We can help ourselves with history. In the USSR, there have been attempts to set up a maximum income, and the bourgeois proletariat has constantly questioned and circumvented this maximum until its abolition, and the enrichment of this caste knows no bounds.

This is how the principle is confirmed that:

"Any distribution whatever of the means of consumption is only a consequence of the distribution of the conditions of production."

Karl Marx, Critic of the Gotha Program, Ch. 1.

But consumption is part of production, both simply meaning "transformation": either by looking at what is lost in the process, or by looking at what is created. "Nothing is lost, nothing is created, everything is transformed", as Lavoisier says.

Thus human consumption is the material, cultural and social production of social classes, whereas material production is the consumption of "the soil and the labourer" (Karl Marx, The Capital, Ch. 15).

This is why we must not neglect the sector of human consumption, which is the sector of production of social classes.

@jk1921 This article is

@jk1921 This article is interesting, but the concept does not date from the 1970s.
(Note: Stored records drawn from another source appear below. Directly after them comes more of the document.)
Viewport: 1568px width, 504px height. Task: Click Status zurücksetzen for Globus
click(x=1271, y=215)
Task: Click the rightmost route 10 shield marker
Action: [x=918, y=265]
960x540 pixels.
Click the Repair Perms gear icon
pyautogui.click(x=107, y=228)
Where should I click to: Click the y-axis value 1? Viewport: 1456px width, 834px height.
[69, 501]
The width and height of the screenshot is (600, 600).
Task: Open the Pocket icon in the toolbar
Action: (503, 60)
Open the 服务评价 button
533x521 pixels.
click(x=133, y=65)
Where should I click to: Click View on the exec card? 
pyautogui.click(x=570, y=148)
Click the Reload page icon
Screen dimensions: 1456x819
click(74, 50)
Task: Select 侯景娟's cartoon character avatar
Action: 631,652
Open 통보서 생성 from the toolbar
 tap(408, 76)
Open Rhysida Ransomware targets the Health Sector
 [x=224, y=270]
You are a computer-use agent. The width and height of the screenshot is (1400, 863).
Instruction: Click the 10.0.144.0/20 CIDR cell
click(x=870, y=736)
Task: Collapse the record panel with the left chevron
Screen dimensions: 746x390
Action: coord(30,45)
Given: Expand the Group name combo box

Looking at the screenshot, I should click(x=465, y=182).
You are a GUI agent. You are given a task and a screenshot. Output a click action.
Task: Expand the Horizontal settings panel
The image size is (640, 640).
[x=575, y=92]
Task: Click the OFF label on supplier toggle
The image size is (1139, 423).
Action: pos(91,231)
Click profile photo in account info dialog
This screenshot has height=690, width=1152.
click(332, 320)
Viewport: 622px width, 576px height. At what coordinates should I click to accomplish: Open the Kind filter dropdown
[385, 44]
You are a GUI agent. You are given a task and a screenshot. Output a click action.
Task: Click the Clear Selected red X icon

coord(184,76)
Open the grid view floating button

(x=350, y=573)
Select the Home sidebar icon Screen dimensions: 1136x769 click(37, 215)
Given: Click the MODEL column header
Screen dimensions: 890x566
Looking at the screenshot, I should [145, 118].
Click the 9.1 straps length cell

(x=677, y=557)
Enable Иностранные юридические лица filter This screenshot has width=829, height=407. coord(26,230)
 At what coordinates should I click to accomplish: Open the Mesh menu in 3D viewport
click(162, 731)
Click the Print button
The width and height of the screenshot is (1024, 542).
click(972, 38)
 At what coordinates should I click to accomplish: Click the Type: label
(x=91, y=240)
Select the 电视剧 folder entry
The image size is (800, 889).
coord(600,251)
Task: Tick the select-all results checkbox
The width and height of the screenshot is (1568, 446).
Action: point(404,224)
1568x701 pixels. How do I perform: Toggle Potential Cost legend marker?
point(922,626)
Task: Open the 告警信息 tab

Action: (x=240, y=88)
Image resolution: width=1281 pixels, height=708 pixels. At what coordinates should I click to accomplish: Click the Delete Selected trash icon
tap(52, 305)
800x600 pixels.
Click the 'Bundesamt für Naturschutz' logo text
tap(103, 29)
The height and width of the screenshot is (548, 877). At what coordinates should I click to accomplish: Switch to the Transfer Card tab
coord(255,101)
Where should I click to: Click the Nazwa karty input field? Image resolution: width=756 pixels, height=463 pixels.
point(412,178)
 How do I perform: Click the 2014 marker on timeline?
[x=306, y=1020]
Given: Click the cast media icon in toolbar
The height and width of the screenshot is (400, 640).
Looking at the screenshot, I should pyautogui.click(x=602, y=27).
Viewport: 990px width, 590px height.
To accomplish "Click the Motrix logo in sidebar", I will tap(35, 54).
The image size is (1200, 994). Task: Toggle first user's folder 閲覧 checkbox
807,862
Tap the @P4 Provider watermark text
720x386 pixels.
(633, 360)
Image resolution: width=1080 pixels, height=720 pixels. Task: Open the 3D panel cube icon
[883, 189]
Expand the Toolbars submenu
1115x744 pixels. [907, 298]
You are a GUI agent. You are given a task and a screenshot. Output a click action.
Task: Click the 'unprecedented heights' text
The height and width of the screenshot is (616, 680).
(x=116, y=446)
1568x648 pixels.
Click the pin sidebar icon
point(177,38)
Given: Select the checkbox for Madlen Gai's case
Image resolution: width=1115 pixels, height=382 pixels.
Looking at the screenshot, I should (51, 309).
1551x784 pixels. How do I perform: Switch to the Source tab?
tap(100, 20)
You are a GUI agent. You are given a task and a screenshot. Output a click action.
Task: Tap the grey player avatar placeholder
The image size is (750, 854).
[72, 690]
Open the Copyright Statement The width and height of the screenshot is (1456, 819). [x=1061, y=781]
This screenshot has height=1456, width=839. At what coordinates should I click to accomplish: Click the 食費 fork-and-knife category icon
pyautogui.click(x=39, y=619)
The concept followed the material development of this caste, and had several names: workers aristocracy, unionized workers, stakanovists, bureaucracy, class of engineers ...

The advantage of the Marxist denomination of "bourgeois proletariat" is that it brings together in the same category persons who are wage-earners, but who, because of their position in the global relations of production and consumption, move away from the mass of the international proletariat, and tend gradually towards the national bourgeoisie.

The history of the USSR proves that this caste can replace the bourgeoisie in the relations of capitalist production, and eventually become bourgeois in the traditional sense of the term.

Of course, the movements of Elizabeth Warren and Bernie Sanders both belong to the bourgeois proletariat, but this is not the same layer of bourgeois proletariat.

The hostility of Bernie Sanders to the opening of the borders and to the imigration blatantly demonstrates that he defends the interests of a section of the proletariat which has detached itself from the mass of the proletariat, a national section of the proletariat which has detached itself from the international proletariat.

The bourgeois proletariat separates itself from the mass of the proletariat by two main ways: national privilege and corporatist privilege.

We must not forget the national privilege, that is why the bourgeois proletariat must be defined on the basis of world averages, in parity of purchasing power, and not of national averages.

You say it's not a moral

You say it's not a moral issue, but I only gave this as a psychological reason that a high-income person would ever overcome their own material self-interest, in order to follow your proposal. The person himself would consider this act a show of his willingnes/dedication to a higher cause, and so it can be called a display of moral character. That is, the person overcome the material temptation. Whereas the poorer person would not even be in the position to show such a "moral" act, since they were never even in danger of temptation (of material comforts). But okay, we will not sing moral praises for the high-income person's dedication. The only issue is negative: to prevent bourgeois deviations stemming from a materially privileged job position. Now, you noticed that, if your proposal were to be followed, the party becomes greatly dependent on the contributions of its high-income members, and perhaps this translates into greater organizational influence of these members. Well, yes, this would mean that your proposal doesn't yet eliminate (but perhaps even increases) the influence of possibe bourgeois ideological deviations in the party.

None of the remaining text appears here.